What the task requires:
Copy out the part of the material that starts with the line containing "Where should I" and ends with the line containing "click(66, 162)", including both of those lines. Leave out the pictures.

Data excerpts:
Start

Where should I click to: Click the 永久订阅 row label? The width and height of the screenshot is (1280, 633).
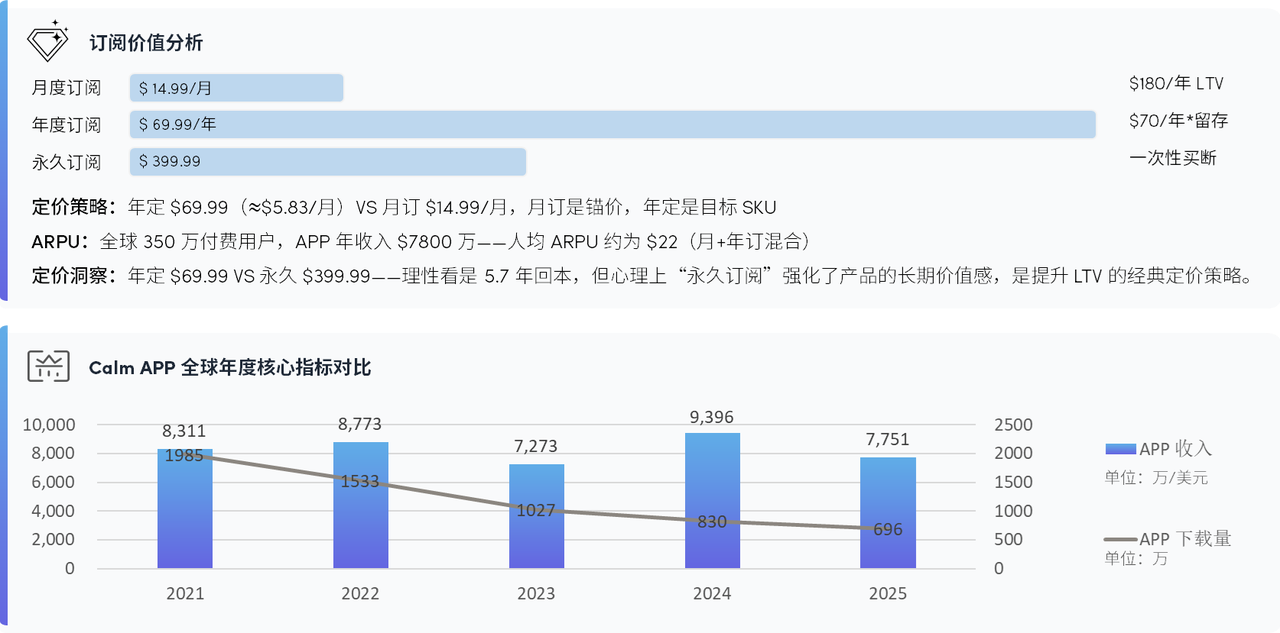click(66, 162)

End
Start

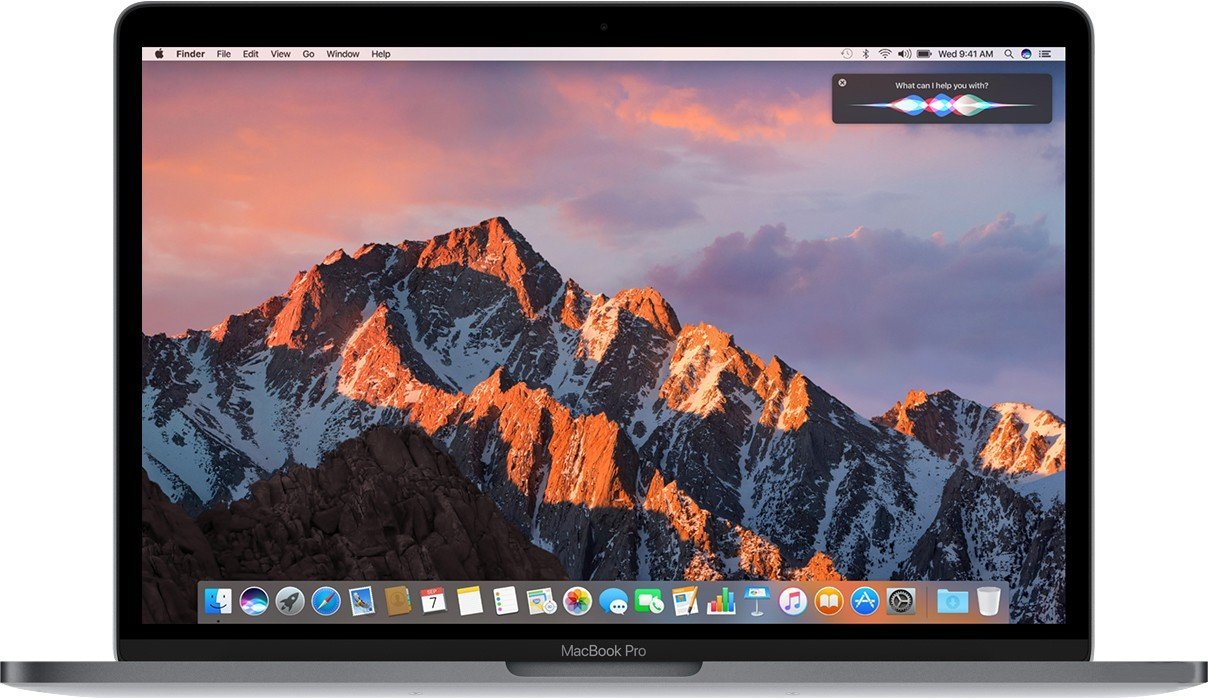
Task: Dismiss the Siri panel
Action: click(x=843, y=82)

End
Start

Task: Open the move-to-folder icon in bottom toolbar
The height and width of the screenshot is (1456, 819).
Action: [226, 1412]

End

Answer for this exercise:
Where should I click to: Click the 永久订阅 row label? The width and height of the screenshot is (1280, 633).
click(66, 162)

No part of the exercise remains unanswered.